WHAT THIS TASK INVOLVES = Please update the data, beginning at the line that has "Select the IP" and stopping after the line that has "pyautogui.click(x=1165, y=473)", so that "three-dot menu" becomes "overflow menu". Return only those lines, with nothing else changed.

RECORDED DATA =
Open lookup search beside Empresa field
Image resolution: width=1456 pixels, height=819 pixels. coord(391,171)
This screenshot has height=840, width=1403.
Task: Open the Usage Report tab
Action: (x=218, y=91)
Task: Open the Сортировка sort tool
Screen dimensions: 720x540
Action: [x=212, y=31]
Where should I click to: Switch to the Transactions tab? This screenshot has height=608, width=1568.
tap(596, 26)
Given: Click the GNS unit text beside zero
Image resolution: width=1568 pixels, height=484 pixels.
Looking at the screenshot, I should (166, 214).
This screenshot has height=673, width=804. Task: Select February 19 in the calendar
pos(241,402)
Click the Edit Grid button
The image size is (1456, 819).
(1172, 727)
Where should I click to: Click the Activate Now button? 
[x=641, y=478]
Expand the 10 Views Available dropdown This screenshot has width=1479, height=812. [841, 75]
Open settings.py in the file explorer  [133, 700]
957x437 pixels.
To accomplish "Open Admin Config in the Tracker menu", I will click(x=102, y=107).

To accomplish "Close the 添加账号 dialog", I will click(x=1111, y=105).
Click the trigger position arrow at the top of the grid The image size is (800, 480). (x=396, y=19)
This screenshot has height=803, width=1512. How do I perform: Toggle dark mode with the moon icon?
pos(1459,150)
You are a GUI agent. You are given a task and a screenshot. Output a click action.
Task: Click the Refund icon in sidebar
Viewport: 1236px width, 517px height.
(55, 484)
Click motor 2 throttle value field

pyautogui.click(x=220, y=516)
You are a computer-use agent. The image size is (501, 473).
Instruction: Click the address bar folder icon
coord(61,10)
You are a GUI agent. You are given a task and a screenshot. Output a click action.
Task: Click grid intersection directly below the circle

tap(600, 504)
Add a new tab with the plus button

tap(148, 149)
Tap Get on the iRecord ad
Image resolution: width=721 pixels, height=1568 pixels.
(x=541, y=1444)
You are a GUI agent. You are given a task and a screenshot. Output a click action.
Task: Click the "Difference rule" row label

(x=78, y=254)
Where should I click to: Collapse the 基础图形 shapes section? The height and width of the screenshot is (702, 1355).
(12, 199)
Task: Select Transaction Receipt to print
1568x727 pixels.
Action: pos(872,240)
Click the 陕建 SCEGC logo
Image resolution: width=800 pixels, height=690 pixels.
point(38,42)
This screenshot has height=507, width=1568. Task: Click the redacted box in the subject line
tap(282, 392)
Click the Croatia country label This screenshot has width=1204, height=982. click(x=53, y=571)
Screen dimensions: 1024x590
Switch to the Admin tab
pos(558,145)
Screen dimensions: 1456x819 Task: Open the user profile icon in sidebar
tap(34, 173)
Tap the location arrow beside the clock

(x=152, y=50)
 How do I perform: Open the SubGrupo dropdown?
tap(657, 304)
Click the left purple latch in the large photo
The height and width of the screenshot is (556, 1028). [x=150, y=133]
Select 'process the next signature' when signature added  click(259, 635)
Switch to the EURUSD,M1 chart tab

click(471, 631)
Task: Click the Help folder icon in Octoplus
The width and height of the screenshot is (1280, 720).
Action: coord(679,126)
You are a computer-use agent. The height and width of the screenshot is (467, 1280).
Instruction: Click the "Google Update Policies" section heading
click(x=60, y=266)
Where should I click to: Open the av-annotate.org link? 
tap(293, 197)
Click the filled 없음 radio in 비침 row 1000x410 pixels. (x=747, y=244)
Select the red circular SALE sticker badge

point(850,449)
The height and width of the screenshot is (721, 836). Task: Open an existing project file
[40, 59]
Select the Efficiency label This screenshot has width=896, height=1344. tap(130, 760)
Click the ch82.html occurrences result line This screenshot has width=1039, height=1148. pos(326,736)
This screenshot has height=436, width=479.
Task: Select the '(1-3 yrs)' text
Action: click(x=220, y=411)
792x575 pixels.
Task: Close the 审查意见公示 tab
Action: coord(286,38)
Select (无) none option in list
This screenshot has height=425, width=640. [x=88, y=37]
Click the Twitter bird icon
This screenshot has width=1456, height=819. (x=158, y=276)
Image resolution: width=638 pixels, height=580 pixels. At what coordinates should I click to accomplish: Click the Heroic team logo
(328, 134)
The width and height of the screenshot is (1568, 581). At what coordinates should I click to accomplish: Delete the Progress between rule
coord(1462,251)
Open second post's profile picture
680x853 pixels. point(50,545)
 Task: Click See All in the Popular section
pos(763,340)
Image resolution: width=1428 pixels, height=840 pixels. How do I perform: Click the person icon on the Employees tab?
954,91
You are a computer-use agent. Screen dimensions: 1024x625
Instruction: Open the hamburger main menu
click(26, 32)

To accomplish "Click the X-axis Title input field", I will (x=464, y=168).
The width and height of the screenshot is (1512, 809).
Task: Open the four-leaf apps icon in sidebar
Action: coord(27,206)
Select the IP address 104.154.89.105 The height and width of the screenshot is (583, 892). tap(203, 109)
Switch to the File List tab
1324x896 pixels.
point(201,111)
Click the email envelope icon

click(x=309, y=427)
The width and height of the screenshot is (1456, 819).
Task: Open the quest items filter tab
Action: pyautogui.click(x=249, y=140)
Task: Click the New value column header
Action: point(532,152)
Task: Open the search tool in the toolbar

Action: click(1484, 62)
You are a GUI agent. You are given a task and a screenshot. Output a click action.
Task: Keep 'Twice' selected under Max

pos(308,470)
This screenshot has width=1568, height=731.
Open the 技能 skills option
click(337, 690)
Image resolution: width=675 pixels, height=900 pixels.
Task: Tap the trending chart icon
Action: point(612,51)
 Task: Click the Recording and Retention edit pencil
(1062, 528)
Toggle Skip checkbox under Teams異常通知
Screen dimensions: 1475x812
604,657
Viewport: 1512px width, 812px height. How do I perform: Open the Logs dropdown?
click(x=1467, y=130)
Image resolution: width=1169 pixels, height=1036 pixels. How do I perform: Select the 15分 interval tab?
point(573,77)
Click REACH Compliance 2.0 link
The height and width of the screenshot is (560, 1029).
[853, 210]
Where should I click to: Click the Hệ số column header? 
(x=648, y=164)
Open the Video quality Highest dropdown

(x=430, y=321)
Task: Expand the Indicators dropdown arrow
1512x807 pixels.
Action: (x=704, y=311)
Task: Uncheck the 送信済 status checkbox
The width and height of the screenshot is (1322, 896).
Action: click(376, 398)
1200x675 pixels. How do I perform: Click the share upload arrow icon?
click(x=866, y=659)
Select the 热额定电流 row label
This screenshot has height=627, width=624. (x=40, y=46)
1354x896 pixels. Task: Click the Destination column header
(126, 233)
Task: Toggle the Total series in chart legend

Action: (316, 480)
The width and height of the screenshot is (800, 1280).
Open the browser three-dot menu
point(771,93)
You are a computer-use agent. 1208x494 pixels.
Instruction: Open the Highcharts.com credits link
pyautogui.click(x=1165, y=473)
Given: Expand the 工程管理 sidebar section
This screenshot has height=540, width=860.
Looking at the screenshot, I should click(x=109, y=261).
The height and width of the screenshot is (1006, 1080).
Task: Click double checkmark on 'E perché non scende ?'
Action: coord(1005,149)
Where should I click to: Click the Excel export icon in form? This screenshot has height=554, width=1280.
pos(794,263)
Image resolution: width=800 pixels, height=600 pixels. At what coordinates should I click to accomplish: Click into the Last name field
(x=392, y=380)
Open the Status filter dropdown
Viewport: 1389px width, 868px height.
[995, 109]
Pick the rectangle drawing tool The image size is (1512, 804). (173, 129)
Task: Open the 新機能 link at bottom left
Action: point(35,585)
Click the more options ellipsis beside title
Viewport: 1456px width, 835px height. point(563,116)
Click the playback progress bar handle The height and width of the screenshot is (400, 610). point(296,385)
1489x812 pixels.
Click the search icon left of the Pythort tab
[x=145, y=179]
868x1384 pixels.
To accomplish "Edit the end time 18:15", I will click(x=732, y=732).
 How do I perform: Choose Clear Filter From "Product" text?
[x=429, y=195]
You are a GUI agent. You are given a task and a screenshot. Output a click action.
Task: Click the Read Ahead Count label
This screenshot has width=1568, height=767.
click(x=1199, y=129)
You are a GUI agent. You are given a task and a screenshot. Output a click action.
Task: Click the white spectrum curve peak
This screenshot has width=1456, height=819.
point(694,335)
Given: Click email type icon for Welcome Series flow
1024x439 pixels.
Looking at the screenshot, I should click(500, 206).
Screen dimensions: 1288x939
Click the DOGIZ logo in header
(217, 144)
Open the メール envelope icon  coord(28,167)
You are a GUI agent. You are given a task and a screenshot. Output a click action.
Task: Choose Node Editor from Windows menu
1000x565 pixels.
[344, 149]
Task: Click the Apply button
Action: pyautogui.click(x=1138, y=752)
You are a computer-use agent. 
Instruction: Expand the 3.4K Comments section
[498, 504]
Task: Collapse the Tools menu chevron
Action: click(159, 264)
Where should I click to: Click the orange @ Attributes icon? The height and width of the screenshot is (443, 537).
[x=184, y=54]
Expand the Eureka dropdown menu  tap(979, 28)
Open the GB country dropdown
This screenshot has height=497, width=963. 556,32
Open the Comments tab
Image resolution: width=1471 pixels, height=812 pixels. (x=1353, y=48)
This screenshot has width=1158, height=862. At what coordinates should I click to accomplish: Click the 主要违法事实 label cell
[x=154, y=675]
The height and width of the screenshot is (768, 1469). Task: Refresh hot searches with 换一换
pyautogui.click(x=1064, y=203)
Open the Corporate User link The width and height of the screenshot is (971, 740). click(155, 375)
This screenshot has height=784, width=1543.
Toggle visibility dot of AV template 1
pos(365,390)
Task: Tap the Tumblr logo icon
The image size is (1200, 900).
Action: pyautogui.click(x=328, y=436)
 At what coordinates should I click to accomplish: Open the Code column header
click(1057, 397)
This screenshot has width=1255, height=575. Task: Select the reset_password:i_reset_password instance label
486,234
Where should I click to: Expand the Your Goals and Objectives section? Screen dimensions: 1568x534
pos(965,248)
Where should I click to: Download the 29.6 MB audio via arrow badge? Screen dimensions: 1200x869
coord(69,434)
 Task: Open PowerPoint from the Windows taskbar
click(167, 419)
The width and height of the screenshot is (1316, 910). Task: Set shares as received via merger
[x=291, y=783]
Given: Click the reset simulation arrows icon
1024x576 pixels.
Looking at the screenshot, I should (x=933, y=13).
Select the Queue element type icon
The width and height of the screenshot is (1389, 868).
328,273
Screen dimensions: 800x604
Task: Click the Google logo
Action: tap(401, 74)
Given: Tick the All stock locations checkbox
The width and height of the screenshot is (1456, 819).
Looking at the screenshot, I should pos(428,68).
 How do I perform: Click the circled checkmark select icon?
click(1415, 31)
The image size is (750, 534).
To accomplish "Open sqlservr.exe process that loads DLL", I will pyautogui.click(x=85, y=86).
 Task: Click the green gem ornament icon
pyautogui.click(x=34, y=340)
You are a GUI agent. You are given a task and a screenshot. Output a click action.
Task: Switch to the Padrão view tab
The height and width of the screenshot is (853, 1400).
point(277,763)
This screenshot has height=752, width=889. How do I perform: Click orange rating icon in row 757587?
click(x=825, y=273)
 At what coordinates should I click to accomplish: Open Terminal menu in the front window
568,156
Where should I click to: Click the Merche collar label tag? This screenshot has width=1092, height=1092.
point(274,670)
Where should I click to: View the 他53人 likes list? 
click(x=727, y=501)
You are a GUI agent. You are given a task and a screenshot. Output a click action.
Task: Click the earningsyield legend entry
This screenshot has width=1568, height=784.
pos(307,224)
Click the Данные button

RESULT FOR THIS TASK =
Select the IP address 104.154.89.105 The height and width of the screenshot is (583, 892). tap(203, 109)
Switch to the File List tab
1324x896 pixels.
point(201,111)
Click the email envelope icon

click(x=309, y=427)
The width and height of the screenshot is (1456, 819).
Task: Open the quest items filter tab
Action: pyautogui.click(x=249, y=140)
Task: Click the New value column header
Action: point(532,152)
Task: Open the search tool in the toolbar

Action: click(1484, 62)
You are a GUI agent. You are given a task and a screenshot. Output a click action.
Task: Keep 'Twice' selected under Max

pos(308,470)
This screenshot has width=1568, height=731.
Open the 技能 skills option
click(337, 690)
Image resolution: width=675 pixels, height=900 pixels.
Task: Tap the trending chart icon
Action: point(612,51)
 Task: Click the Recording and Retention edit pencil
(1062, 528)
Toggle Skip checkbox under Teams異常通知
Screen dimensions: 1475x812
604,657
Viewport: 1512px width, 812px height. How do I perform: Open the Logs dropdown?
click(x=1467, y=130)
Image resolution: width=1169 pixels, height=1036 pixels. How do I perform: Select the 15分 interval tab?
point(573,77)
Click REACH Compliance 2.0 link
The height and width of the screenshot is (560, 1029).
[853, 210]
Where should I click to: Click the Hệ số column header? 
(x=648, y=164)
Open the Video quality Highest dropdown

(x=430, y=321)
Task: Expand the Indicators dropdown arrow
1512x807 pixels.
Action: (x=704, y=311)
Task: Uncheck the 送信済 status checkbox
The width and height of the screenshot is (1322, 896).
Action: click(376, 398)
1200x675 pixels. How do I perform: Click the share upload arrow icon?
click(x=866, y=659)
Select the 热额定电流 row label
This screenshot has height=627, width=624. (x=40, y=46)
1354x896 pixels. Task: Click the Destination column header
(126, 233)
Task: Toggle the Total series in chart legend

Action: (316, 480)
The width and height of the screenshot is (800, 1280).
Open the browser overflow menu
point(771,93)
You are a computer-use agent. 1208x494 pixels.
Instruction: Open the Highcharts.com credits link
pyautogui.click(x=1165, y=473)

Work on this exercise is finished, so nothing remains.